> **TEXT**:
########################################
I have always been called a fighter. I may have not known what it meant from the very beginning but everyone around me did. From the day I was conceived, many doctors did not think I would survive. I was born premature and had to stay in the NICU for about two months. Even though I do not remember, I definitely struggled to live and make it home. That was not the end of my struggle.
About seven years later, I started losing feeling in my legs and feet. I never tell anyone this, but I even had bladder and bowel issues. I went to many different doctors, and not one of them could figure out what was causing all of this and what was going on. We had many different scans done – MRIs, CT scans, etc. – and not one of them showed anything. It took a year and a half to figure out what was causing these weird symptoms. Even though there was no proof of what I had, one amazing doctor said it was a tethered cord. A tethered cord takes place in your back and if it goes untreated, you can have nerve damage, as you get older.
########################################
> **DATA EXCERPT**:
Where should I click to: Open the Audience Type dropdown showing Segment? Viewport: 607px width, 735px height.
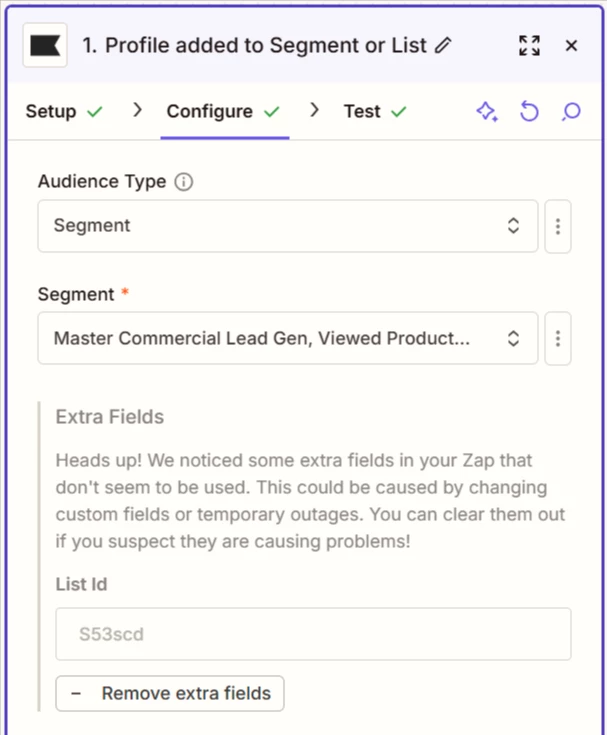[288, 226]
########################################
> **TASK REQUIREMENTS**:
1 > In the tethered cord account, how long did it take to find what was causing the symptoms?
2 > What symptoms does the writer of the tethered cord account report having had about seven years after birth?
The material comes from a source unrelated to the tethered cord account.

> **SOLUTIONS TO EACH TASK**:
1 > A year and a half.

2 > Loss of feeling in the legs, loss of feeling in the feet, bladder issues, and bowel issues.